Condi Rice for Veep. Really?

If Drudge is right, Mitt Romney may just pick Condi Rice as his running mate.  Talk about an insider's pick.    

Former Secretary of State Rice is a smart woman and accomplished in her field, but does she energize conservative voters?  Does her presence on the Romney ticket do anything to persuade Hispanics to back Mitt?  Can Rice help Romney bleed off enough black votes to damage the president's re-election chances?

The answer to these questions are definitively "no." 

And strictly in terms of election politics, wouldn't Rice be a reminder of the Bush presidency?  Unfair as it may be, many voters still blame the former president for the economy's crash.  Won't President Obama and left-wing super pacs have a field day with Romney picking Rice, who played so prominent and conspicuous a role in the Bush White House?

The answer points to "yes." 

Could Romney be thinking that selecting Rice would favorably impact women and independents?  On first take, this seems to be what would be uppermost in Romney's mind.                

Clearly, Condi Rice, a conventional Republican and establishmentarian, would do little to excite grassroots conservatives.  But Romney must calculate that conservatives are so strongly motivated to vote against Mr. Obama that he'll get their votes anyway.

What Rice does to help Romney get Hispanics isn't understood.  With the Hispanic vote on the rise, and a healthy percentage of Hispanics gettable, why on earth pick Rice?  Why not make the obvious choice of Marco Rubio?  Or New Mexico Governor Susana Martinez?

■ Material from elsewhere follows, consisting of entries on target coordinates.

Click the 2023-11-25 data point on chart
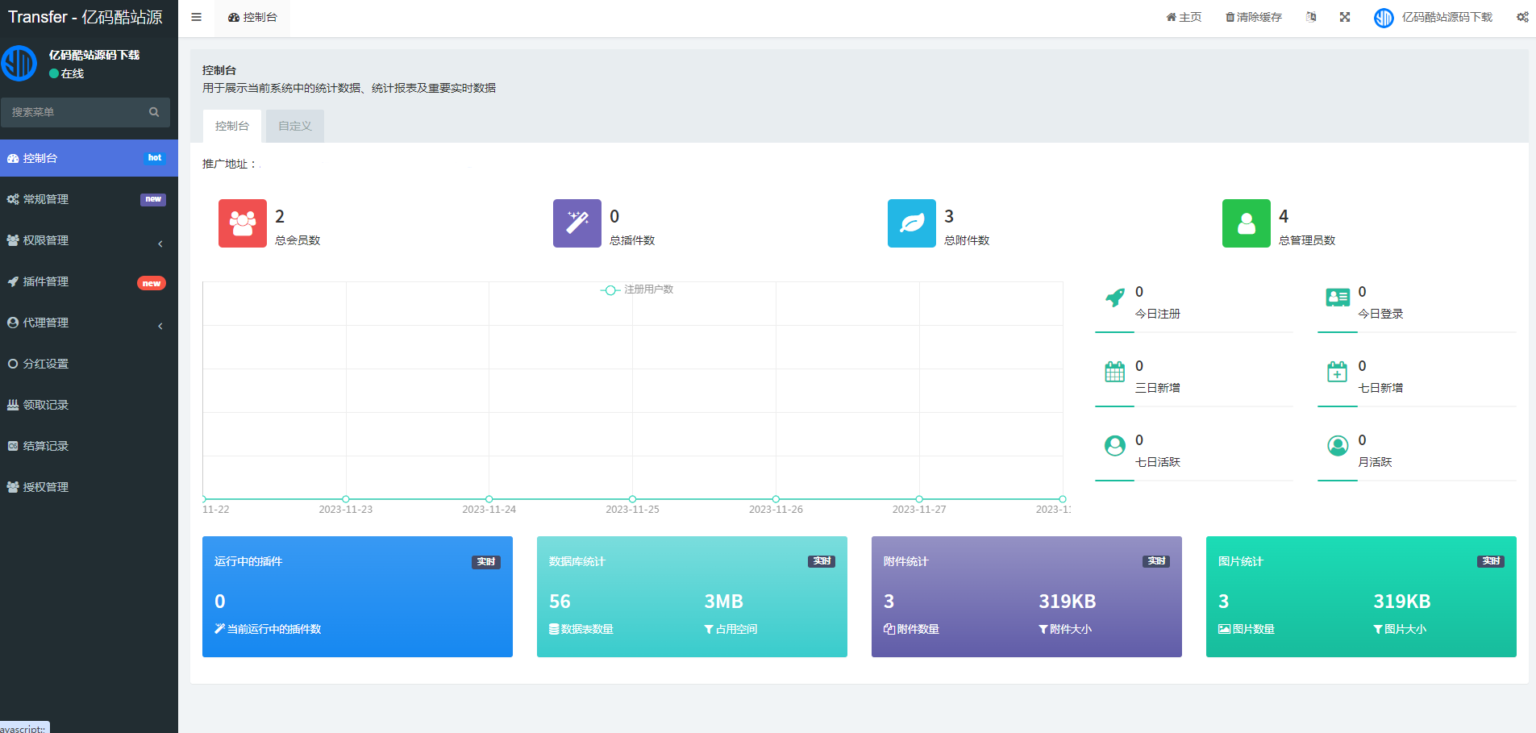 point(632,499)
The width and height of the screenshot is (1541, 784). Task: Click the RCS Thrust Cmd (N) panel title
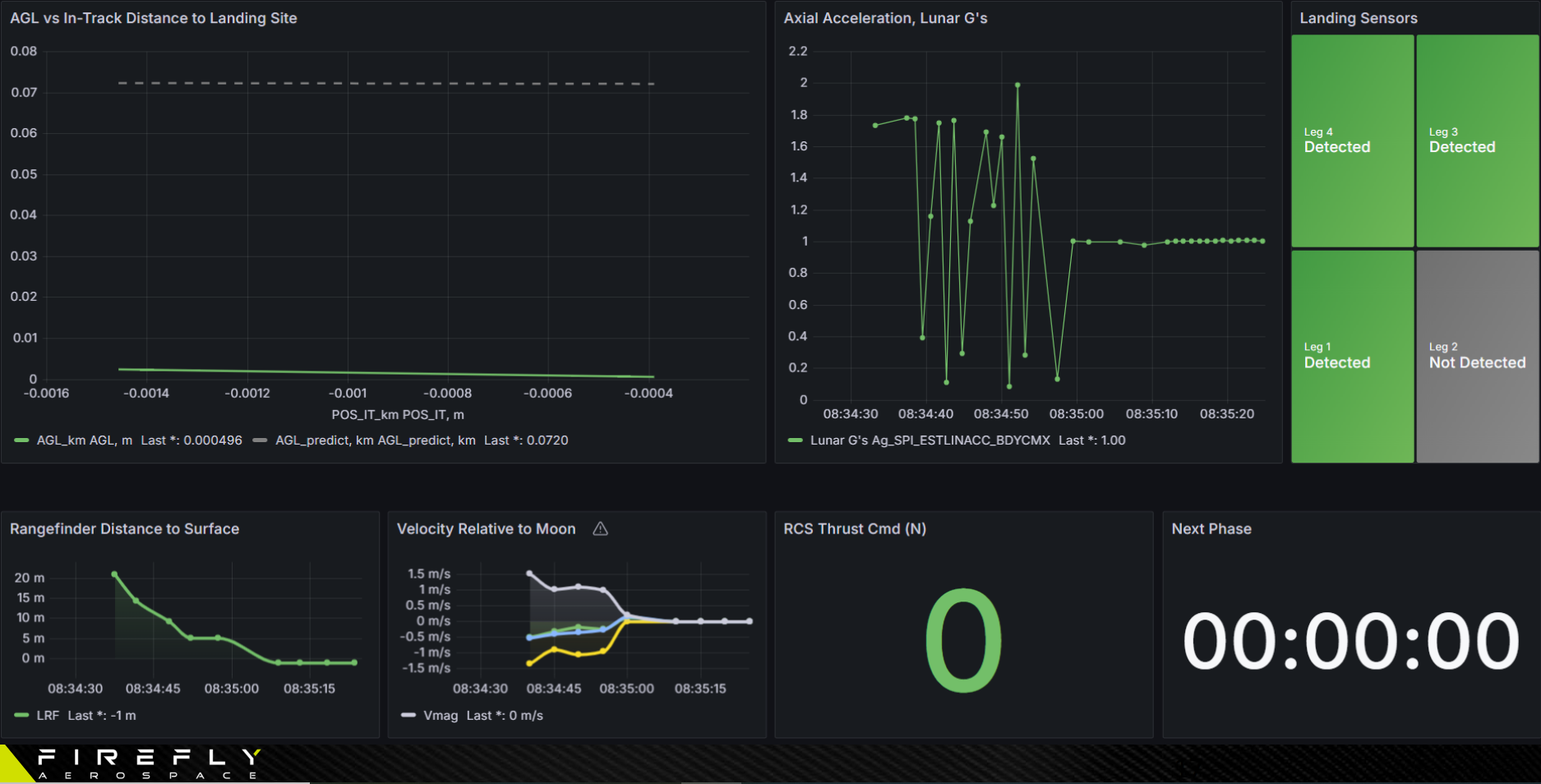[855, 529]
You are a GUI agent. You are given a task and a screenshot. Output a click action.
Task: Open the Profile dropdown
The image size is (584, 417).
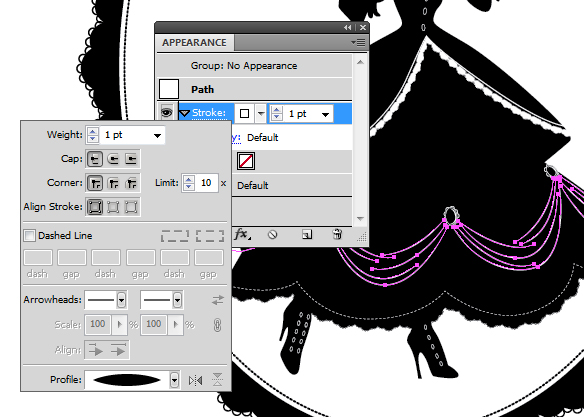pos(174,380)
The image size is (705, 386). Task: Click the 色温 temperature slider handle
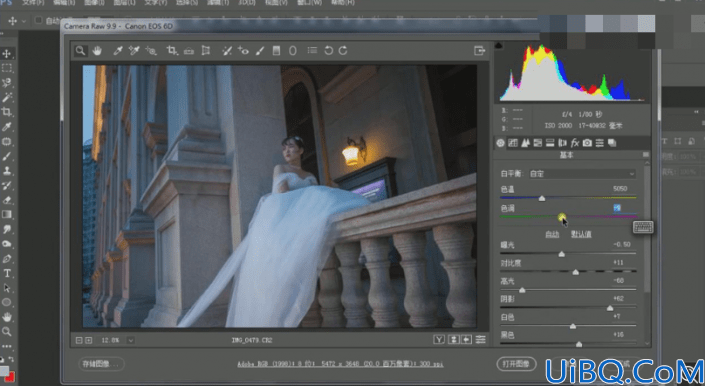point(542,198)
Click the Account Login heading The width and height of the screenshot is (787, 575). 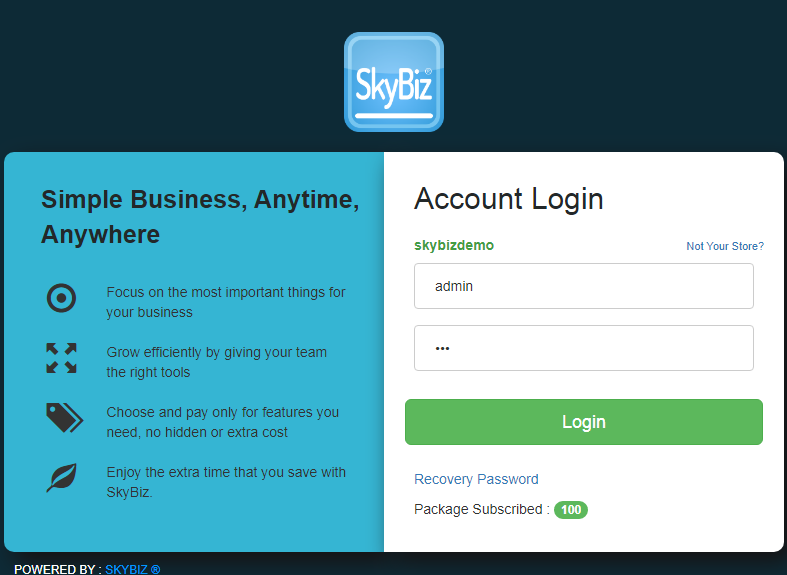(508, 199)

Blacks will vote overwhelmingly for Mr. Obama.  Moreover, blacks across the nation - forever disproportionately Democratic in their party preference - well understand that the president is beleaguered and already are in the process of circling the wagons around him. 

Furthermore, there's this persistent notion among establishment Republicans (Romney counted among them) that elevating blacks to cabinet-level positions (or with Rice, to the vice presidency) will persuade rank and file black voters that Republicans desire to be inclusive (or at least persuade the liberal media to lay off). 

President George W. Bush's appointment of blacks to conspicuous positions in his administration didn't so much as dent blacks' long identification with the Democratic Party.    

There are many reasons why Republicans playing the black card doesn't resonate with most blacks.  Some reasons are historic, others political, and still others are cultural.  Changes in black voting patterns won't occur with Condi Rice's pick in 2012.  Breaking the Democrats' decades-old lock on black voters starts at the grassroots in black communities across the nation.  That's a long haul effort.    

Republican U.S. Representatives Allen West and Tim Scott, though not elected from strictly black districts, offer more hope for long term change among black voters than Romney selecting Condi Rice, whose ties to George W. Bush and emersion in the Republican establishment makes her an easy target for lambasting by Democrats and their black allies.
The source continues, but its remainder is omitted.